ND’s oil & gas industry helps state coffers

The oil and gas industry in North Dakota has paid a total of more than $18 billion over the last 10 years in oil and gas severance taxes, says Rob Lindberg, Bismarck, director of Bakken Backers.

“It doesn’t include income taxes of companies and employees have paid. It doesn’t include the sales tax that gets paid on every piece of pipe that gets put in the ground or casing that’s put down a hole,” he said. He said one new well is about $200,000 of sales taxes.

“These are major numbers that really fund our state,” he said.

Lindberg spoke at the March meeting of the Minot Area Chamber of Commerce’s Energy Committee at Buffalo Wings & Rings.

Bakken Backers, a coalition formed several years ago, is made up of businesses, leaders, workers and other individuals who support North Dakota’s oil and gas industry.
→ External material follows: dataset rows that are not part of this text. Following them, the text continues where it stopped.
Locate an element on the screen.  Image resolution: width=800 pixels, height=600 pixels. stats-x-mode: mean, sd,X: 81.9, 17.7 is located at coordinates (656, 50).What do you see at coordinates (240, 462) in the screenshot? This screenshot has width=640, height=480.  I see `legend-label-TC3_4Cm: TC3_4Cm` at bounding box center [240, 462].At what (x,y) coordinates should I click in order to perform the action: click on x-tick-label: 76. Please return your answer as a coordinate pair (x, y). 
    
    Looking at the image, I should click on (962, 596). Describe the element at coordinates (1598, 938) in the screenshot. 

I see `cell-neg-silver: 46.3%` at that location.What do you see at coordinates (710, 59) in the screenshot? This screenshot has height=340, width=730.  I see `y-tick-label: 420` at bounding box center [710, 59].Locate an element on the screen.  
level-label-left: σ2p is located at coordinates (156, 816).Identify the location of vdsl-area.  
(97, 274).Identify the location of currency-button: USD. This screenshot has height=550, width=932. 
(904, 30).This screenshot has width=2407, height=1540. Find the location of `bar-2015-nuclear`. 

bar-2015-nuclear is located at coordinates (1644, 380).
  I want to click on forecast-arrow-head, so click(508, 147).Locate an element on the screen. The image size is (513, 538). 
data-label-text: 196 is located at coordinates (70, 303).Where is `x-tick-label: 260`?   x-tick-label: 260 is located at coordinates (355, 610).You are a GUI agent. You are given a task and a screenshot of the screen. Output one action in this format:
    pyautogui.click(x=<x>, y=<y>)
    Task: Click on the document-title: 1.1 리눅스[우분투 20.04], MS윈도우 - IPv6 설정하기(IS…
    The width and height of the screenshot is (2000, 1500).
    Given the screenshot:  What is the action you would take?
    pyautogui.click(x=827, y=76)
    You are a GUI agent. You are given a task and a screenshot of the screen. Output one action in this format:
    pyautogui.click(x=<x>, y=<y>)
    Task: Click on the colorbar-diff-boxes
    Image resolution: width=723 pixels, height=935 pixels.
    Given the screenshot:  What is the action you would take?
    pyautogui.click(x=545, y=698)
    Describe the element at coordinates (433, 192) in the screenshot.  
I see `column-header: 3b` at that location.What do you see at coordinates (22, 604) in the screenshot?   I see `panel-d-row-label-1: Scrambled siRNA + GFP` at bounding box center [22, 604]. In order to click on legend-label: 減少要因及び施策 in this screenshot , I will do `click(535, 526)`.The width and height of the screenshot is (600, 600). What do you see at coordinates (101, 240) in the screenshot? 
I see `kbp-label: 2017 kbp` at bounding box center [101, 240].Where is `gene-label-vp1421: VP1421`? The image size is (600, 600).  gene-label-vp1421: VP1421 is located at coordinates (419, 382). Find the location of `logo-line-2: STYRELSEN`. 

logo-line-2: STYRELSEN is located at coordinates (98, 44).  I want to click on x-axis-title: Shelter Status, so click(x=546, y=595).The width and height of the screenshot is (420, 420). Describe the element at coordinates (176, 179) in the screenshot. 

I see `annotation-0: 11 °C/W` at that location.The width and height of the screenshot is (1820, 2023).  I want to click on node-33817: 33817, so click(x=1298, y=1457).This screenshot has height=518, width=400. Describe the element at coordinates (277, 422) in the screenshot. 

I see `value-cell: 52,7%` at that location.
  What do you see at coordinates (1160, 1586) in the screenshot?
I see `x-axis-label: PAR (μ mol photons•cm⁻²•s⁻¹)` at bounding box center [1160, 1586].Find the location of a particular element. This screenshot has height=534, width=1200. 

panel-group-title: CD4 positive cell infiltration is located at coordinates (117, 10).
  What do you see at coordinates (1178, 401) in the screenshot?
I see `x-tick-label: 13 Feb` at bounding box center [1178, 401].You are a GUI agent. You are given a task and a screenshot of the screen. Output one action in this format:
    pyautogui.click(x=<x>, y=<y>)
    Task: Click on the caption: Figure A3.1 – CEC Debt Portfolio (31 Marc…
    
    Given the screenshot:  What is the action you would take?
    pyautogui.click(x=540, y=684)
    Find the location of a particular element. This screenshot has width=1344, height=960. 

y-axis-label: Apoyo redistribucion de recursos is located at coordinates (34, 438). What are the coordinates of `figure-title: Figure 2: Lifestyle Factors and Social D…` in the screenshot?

2018 was a record-setting year with oil production hitting 1.4 million barrels per day in December 2018, according to Lindberg. “It’s the highest we’ve ever hit,” he said. At the end of 2017, he said the state was at 1.2 million barrels of oil produced.

He said natural gas production in the state continues to grow.

“Each well is about a $9 million investment in North Dakota…” Lindberg added.

Lindberg said people often forget the Bakken was really the first oil shale play that was economic and proven. He said what is done in the Bakken is applied at other oil shale plays in the country, including the Permian, an area he calls “our new richest cousin.”

The Permian Basin is a large basin in southwestern United States. He said the Permian has gone from almost nothing in production to 4 million barrels a day.

Lindberg said he expects there will be more major pipeline announcements in the coming 12 to 18 months.

He said rail traffic has taken another life from the Bakken and is up somewhere around 30 percent of the total exports.

What does the future hold?

Lindberg said Continental Resources projections for North Dakota’s greatest number of wells is somewhere between 55,000 and 70,000 wells.

Many new jobs will need to be filled in the state’s oil and gas industry.

To fill those jobs, Lindberg urged the community leaders to share the good news of the area. He said testimony to legislators is important as well as getting involved locally including the local Chambers of Commerce, Bakken Backers, American Petroleum Institute (API) committees in North Dakota and the Society of Petroleum Engineers.